» Material for this exercise
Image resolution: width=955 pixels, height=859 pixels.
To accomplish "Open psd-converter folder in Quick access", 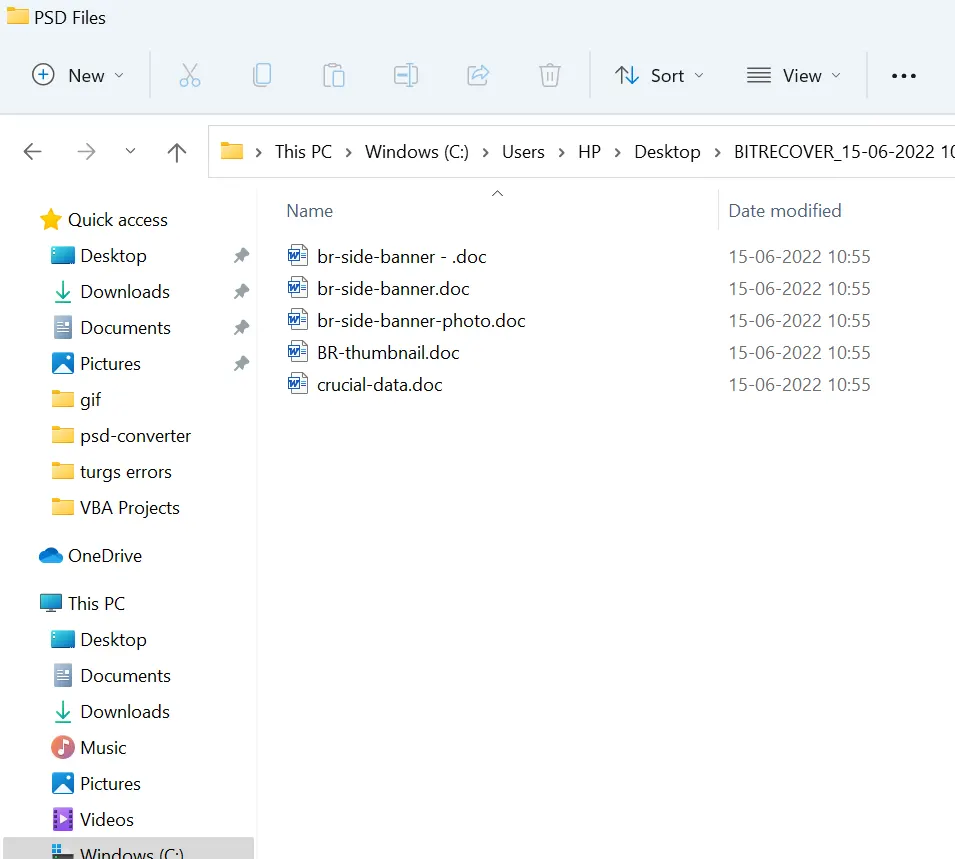I will 135,436.
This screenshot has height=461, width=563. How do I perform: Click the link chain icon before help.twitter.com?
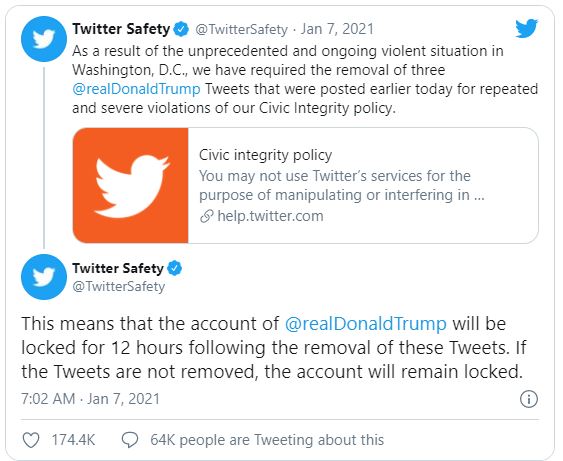tap(207, 216)
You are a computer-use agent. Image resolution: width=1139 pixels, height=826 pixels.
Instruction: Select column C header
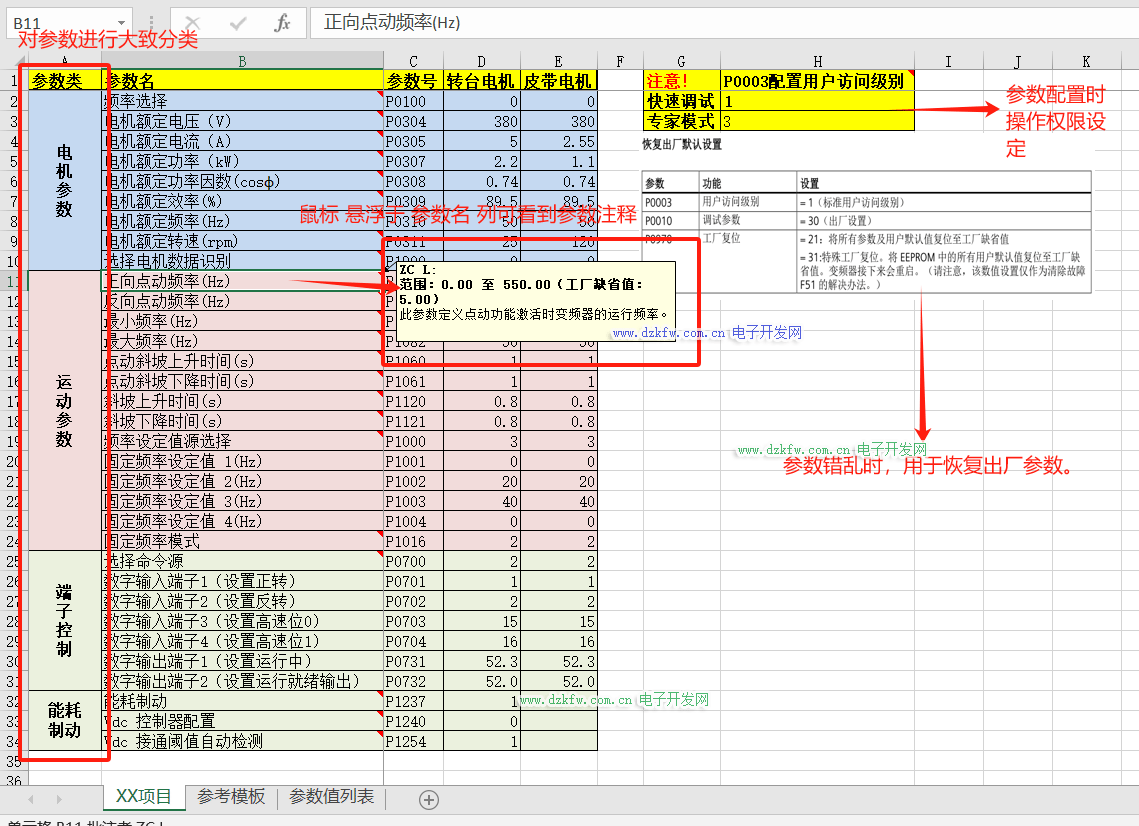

» Assignment
Within the entries above, find every line where the string "Image" occurs, and copy it.

» Task result
Image resolution: width=955 pixels, height=859 pixels.
You are a computer-use agent. Image resolution: width=1139 pixels, height=826 pixels.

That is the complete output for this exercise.